GIVEN DATA
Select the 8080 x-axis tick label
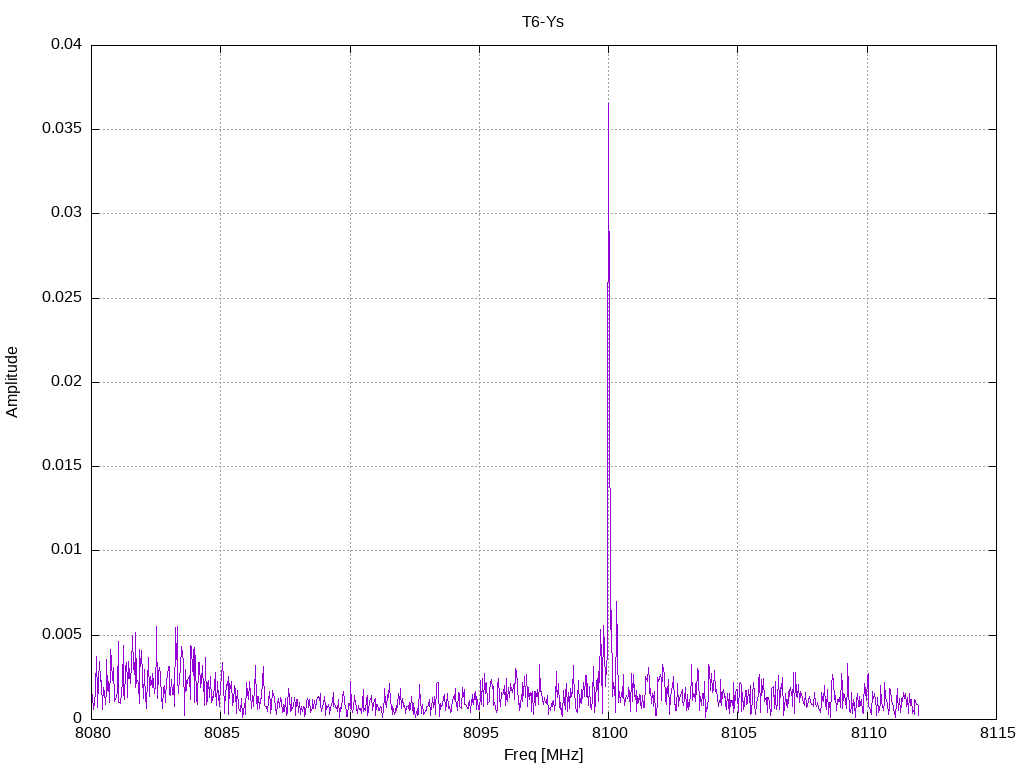 92,733
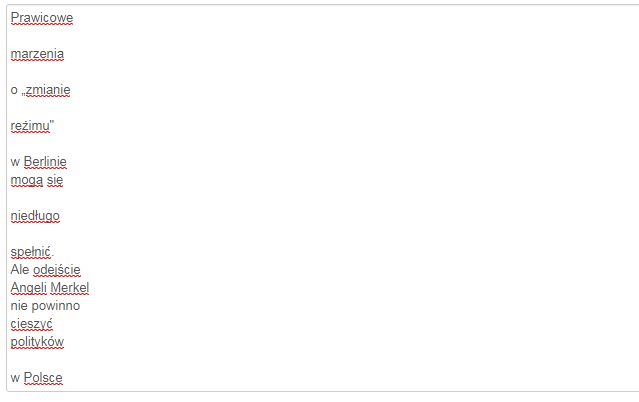
Task: Click the underlined word "cieszyć"
Action: pos(31,324)
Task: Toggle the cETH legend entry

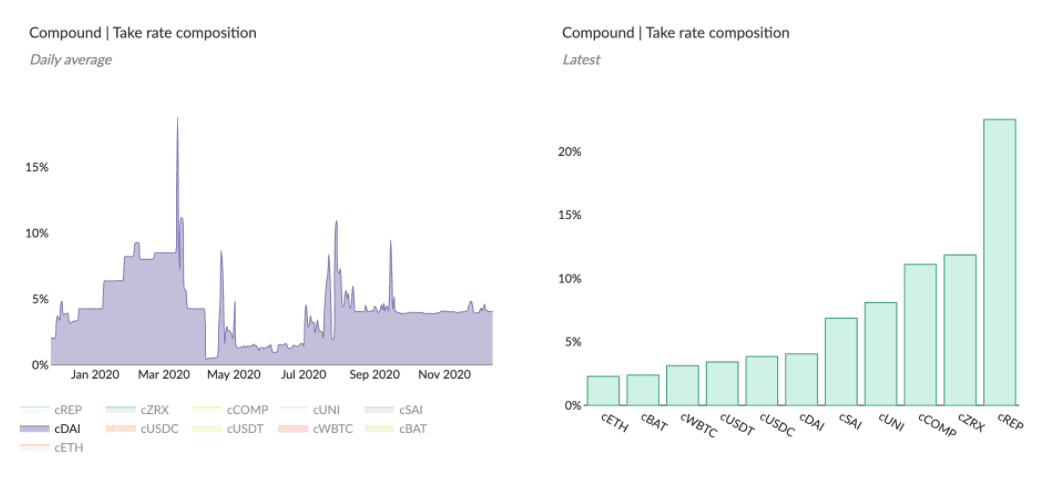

WHAT YOU SHOULD DO
When a line carries an image, skip the image and repeat everything else above exactly as written.

ANSWER TO THE EXERCISE
Select the 8080 x-axis tick label
 92,733
Task: Click the underlined word "cieszyć"
Action: pos(31,324)
Task: Toggle the cETH legend entry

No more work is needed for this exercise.